Design an experiment to evaluate a new ads algorithm
Company: Meta
Role: Data Scientist
Category: Analytics & Experimentation
Difficulty: Hard
Interview Round: Technical Screen
You are a Product Analytics/Data Science partner for an ads ranking/recommendation team. Facebook has shipped (or plans to ship) a **new ad recommendation algorithm** and believes it is better.
## Part A: How would you evaluate whether it is better?
Design an evaluation plan assuming you *can* run an experiment. In your answer:
- Define the **goal** and key stakeholders (advertisers, users, FB revenue).
- Propose a set of **metrics** with tradeoffs:
- **Primary metric** (choose one and justify)
- **Diagnostic metrics** to explain movement
- **Guardrail metrics** to prevent harm (user experience, platform integrity, advertiser outcomes)

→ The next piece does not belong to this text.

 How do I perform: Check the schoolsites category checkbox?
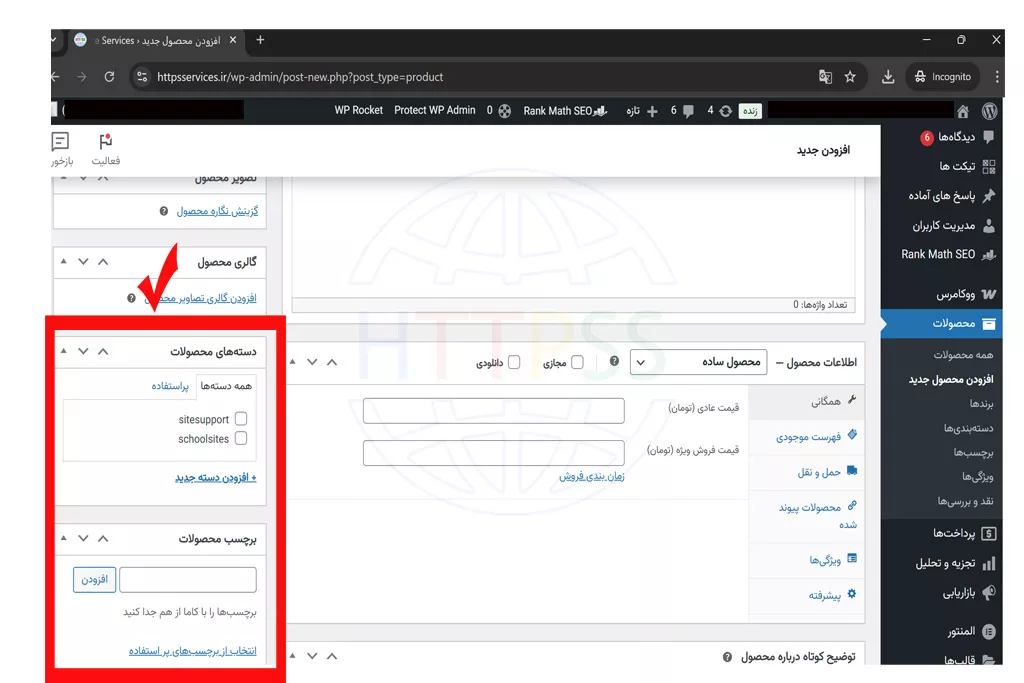point(240,439)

- Choose the **unit of randomization** (e.g., user, session, advertiser) and explain interference risks (marketplace effects, repeated exposure, learning effects).

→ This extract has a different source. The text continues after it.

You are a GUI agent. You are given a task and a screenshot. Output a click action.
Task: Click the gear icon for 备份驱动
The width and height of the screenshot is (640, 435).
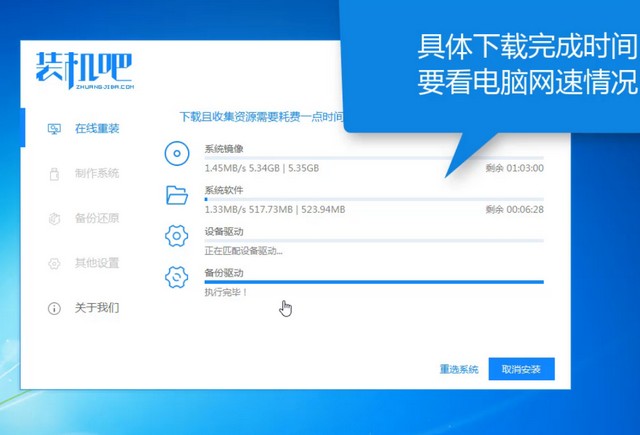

- Discuss basics of experiment execution: ramp plan, duration, power/MDE considerations, data quality checks (SRM), and how you would interpret heterogeneous impacts.
## Part B: What if 50/50 randomization is not feasible?
Sometimes a 50/50 split is not appropriate (e.g., risk, capacity limits, model learning/feedback loops, or advertiser delivery constraints). Propose **at least two** valid alternatives for randomization or rollout (e.g., unequal allocation, phased ramp, cluster randomization, switchback, geo split), and explain:
- When each approach is appropriate
- Key pitfalls (bias, interference, novelty effects)
- How analysis changes (e.g., variance, sequential monitoring, CUPED)
## Part C: If you cannot run a controlled test
If you are **not allowed** to run an online A/B test, how would you decide what to recommend to users and/or whether the new algorithm is better?
- Propose an approach using observational/offline data.
- Address confounding and selection bias.
- For recommendations (especially cold-start users), describe a reasonable strategy that balances relevance and exploration.
Be explicit about assumptions and failure modes.
Quick Answer: This question evaluates a data scientist's competency in experimental design, causal inference, metric selection and trade-offs, randomization and interference reasoning, rollout strategies, and observational methods for algorithm evaluation, including consideration of stakeholder impacts such as users, advertisers, and revenue.